» Work instructions
For each line of the listing that holds "title", show the full line.

» Exercise inputs

▬▬▬▬▬▬▬▬▬▬

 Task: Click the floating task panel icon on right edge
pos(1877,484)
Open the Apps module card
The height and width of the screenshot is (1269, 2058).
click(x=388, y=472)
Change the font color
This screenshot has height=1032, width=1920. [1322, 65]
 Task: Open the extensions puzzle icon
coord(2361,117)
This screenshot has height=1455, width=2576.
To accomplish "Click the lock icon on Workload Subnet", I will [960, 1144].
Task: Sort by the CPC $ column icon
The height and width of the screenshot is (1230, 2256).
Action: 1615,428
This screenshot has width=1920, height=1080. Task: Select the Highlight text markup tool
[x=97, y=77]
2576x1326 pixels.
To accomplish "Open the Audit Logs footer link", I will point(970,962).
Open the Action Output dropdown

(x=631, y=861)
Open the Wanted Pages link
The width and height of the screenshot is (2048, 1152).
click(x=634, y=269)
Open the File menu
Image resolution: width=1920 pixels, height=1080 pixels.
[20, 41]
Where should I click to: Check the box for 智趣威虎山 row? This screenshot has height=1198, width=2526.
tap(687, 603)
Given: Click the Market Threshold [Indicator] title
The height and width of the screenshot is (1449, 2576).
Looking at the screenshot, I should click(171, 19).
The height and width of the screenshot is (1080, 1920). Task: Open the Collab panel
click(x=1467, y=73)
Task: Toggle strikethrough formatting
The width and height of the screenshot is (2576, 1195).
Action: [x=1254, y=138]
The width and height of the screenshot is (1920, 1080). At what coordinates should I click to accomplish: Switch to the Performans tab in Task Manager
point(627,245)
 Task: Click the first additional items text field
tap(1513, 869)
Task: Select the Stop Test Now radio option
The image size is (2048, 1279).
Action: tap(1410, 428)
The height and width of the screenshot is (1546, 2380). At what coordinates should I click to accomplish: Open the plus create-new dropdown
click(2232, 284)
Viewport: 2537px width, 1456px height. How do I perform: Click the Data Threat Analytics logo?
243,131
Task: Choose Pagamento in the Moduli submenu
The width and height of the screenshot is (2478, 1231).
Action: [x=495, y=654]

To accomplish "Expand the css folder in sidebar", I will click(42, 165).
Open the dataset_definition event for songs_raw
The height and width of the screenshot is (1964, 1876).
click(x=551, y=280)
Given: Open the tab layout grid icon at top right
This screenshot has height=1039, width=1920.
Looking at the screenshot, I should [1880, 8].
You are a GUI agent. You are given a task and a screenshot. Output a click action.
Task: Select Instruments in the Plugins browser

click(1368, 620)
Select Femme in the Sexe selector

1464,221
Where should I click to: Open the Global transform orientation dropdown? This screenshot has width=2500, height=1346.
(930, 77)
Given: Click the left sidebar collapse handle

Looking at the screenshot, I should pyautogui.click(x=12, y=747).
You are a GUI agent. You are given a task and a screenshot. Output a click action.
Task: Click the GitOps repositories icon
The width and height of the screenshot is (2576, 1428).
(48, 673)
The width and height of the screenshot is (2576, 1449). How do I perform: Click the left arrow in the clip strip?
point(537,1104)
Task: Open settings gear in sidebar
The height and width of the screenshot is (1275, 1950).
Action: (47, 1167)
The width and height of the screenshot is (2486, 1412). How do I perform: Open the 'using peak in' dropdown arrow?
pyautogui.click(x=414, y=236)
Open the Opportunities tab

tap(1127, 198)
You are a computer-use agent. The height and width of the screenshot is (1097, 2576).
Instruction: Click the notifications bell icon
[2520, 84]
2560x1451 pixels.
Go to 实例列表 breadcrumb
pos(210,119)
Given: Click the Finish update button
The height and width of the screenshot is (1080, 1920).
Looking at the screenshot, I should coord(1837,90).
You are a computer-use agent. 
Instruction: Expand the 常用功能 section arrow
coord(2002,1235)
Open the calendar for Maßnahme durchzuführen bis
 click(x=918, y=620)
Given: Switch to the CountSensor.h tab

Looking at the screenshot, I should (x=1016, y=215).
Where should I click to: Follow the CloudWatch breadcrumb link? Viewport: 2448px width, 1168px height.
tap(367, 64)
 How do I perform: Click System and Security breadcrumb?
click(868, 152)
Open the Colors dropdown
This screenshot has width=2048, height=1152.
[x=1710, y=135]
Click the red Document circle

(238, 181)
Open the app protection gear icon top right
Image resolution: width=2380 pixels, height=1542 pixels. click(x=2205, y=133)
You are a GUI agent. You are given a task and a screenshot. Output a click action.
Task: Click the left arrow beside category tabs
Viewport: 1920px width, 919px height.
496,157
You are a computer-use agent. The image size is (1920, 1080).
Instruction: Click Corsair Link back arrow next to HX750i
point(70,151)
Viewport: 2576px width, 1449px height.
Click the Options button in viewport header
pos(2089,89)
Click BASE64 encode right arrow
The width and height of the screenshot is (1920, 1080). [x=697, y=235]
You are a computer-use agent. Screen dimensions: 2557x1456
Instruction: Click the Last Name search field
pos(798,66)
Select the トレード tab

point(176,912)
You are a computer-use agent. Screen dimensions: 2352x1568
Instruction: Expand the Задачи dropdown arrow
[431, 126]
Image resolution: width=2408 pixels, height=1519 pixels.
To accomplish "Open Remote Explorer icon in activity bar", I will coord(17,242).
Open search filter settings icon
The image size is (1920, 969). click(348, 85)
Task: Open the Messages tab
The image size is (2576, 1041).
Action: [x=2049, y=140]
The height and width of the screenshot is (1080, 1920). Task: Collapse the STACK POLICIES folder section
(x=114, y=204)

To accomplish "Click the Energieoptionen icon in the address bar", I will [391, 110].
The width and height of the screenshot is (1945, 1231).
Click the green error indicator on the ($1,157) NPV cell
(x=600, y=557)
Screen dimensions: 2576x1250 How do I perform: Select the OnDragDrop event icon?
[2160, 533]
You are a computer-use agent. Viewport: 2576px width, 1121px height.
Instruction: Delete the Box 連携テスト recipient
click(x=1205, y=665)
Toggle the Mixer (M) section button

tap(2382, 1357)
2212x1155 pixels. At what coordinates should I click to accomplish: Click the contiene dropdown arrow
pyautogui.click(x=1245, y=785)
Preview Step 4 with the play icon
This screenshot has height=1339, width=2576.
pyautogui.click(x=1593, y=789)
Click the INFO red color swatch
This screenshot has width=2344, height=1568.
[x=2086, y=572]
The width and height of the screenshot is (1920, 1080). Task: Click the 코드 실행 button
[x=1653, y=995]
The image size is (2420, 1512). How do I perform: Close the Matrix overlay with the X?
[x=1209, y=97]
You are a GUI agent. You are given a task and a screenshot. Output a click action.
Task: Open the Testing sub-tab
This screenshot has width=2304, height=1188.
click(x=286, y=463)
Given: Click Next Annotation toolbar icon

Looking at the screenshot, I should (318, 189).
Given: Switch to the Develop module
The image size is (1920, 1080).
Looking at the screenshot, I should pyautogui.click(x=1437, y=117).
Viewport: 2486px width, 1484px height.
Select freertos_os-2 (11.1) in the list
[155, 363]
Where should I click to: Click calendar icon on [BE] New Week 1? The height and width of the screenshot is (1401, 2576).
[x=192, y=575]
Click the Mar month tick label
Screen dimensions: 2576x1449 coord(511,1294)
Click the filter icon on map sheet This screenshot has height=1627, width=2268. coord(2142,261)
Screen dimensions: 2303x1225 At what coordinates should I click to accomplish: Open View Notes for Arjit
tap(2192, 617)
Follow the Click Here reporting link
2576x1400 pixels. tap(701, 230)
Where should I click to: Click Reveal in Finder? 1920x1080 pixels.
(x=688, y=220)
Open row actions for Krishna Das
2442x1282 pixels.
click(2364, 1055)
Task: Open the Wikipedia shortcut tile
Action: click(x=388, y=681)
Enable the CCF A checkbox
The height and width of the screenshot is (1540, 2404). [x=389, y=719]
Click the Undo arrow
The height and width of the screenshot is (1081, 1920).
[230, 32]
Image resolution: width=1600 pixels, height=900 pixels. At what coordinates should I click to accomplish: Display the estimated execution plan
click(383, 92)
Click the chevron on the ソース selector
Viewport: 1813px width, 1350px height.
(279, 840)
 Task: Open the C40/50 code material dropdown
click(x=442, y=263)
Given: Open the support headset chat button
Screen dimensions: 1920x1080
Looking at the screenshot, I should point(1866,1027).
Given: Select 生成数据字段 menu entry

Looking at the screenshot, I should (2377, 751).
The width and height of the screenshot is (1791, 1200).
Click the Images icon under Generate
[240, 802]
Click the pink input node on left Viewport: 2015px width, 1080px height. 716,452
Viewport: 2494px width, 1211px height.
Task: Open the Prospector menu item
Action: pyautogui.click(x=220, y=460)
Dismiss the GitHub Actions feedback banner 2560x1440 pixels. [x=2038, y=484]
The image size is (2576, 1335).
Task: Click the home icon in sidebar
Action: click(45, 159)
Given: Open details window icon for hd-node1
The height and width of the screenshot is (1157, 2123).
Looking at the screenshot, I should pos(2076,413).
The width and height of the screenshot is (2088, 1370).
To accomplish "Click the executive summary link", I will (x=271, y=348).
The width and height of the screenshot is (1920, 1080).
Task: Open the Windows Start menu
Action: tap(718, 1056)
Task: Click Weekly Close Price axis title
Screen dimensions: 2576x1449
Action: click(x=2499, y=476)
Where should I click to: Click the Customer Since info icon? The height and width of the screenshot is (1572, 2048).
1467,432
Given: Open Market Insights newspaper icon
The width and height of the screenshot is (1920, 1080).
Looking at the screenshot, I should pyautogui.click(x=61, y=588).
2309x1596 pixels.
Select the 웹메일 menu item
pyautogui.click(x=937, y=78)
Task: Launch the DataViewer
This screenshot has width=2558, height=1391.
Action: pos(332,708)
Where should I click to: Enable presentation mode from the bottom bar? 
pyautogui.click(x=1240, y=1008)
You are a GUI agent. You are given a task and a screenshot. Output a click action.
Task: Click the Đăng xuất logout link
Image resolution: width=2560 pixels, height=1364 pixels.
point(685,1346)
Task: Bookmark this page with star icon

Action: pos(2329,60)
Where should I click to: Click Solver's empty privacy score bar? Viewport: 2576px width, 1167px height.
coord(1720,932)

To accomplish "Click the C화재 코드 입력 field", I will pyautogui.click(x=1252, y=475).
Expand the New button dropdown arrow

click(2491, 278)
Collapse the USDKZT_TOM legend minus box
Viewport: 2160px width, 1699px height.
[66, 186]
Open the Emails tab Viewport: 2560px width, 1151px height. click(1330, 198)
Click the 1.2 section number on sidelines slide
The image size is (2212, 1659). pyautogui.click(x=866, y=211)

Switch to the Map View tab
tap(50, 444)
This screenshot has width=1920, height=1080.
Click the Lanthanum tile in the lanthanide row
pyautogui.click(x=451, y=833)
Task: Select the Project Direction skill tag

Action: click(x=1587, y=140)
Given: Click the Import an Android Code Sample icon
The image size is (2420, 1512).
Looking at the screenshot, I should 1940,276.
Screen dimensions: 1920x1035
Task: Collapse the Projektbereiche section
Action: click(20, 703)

▬▬▬▬▬▬▬▬▬▬

» Output for this exercise
Given: Click the Market Threshold [Indicator] title
Task: Click Weekly Close Price axis title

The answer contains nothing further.